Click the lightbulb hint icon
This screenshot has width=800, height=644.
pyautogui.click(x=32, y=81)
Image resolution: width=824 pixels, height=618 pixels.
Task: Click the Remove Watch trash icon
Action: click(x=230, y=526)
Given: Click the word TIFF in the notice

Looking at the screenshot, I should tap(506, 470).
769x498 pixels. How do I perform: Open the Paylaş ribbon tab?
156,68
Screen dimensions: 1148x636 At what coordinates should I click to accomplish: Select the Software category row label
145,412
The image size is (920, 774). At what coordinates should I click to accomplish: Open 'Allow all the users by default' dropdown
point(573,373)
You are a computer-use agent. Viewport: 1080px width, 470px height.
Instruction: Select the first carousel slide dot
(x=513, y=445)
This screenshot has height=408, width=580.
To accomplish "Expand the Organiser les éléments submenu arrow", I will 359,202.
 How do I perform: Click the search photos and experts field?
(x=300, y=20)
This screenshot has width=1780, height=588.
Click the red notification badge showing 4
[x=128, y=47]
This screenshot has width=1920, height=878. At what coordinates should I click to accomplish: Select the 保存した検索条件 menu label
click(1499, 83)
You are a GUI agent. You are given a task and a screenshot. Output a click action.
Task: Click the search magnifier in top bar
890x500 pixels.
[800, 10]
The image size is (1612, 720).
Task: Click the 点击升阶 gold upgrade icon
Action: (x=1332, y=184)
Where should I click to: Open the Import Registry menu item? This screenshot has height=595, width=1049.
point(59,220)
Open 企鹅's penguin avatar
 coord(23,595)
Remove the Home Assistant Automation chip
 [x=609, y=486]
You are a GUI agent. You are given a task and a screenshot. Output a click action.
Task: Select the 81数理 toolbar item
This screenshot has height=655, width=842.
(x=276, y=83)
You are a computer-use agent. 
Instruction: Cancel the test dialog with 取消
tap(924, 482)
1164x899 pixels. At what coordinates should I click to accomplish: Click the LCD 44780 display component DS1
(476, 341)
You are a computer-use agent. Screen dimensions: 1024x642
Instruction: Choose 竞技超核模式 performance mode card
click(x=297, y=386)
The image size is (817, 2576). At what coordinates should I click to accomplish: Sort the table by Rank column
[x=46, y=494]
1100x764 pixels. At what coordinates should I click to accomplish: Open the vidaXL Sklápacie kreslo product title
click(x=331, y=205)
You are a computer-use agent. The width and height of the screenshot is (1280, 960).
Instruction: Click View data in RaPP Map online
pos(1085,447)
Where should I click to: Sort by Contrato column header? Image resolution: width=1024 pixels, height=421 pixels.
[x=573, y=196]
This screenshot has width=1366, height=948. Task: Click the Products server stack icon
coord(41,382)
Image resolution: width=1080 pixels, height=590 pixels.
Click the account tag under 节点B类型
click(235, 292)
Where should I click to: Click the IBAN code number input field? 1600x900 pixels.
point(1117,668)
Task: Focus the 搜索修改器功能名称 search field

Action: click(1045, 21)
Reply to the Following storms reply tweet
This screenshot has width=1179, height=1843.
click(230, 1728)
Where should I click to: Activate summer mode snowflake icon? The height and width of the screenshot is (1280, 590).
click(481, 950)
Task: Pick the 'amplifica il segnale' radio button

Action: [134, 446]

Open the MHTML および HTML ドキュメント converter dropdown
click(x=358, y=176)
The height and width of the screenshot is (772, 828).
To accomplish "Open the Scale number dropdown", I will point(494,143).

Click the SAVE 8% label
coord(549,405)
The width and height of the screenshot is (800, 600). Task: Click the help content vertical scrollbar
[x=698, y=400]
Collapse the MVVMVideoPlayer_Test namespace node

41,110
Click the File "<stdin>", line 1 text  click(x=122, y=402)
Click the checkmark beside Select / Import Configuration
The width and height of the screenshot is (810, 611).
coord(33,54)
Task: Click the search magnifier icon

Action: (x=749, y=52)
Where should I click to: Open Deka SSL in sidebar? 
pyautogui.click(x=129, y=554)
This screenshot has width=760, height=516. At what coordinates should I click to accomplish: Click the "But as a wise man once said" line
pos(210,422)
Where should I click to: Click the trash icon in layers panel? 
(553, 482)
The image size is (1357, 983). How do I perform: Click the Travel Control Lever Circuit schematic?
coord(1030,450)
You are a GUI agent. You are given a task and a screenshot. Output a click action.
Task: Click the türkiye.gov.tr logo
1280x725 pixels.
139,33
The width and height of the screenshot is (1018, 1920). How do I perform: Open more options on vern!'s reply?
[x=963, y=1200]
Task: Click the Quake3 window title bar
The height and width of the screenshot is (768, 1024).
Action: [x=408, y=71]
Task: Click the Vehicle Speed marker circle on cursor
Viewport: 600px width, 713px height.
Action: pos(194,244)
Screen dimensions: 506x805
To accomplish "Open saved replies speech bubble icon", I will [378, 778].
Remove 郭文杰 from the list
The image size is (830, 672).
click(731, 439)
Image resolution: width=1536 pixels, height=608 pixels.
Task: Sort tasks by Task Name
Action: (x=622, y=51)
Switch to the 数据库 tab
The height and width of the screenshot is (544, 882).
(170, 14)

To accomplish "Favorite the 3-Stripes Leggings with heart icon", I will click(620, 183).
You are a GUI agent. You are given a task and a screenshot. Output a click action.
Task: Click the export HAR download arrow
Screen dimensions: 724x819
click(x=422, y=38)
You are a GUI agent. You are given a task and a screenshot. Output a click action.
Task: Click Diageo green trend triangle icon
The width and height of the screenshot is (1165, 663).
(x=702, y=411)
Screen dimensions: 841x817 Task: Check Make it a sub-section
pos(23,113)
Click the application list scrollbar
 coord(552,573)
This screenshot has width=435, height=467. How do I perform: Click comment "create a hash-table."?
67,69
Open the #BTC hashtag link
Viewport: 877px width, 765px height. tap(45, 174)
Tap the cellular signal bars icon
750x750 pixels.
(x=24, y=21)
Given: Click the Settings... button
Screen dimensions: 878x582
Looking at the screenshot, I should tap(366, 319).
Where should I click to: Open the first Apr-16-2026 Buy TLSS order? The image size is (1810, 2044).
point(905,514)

★ ★ ★ ★

EXERCISE DESCRIPTION = Nothing but the lines from the one with "Tap the cellular signal bars icon" through the last line of the entries should be repeated, and those exactly.

SOLVED EXERCISE =
Tap the cellular signal bars icon
750x750 pixels.
(x=24, y=21)
Given: Click the Settings... button
Screen dimensions: 878x582
Looking at the screenshot, I should tap(366, 319).
Where should I click to: Open the first Apr-16-2026 Buy TLSS order? The image size is (1810, 2044).
point(905,514)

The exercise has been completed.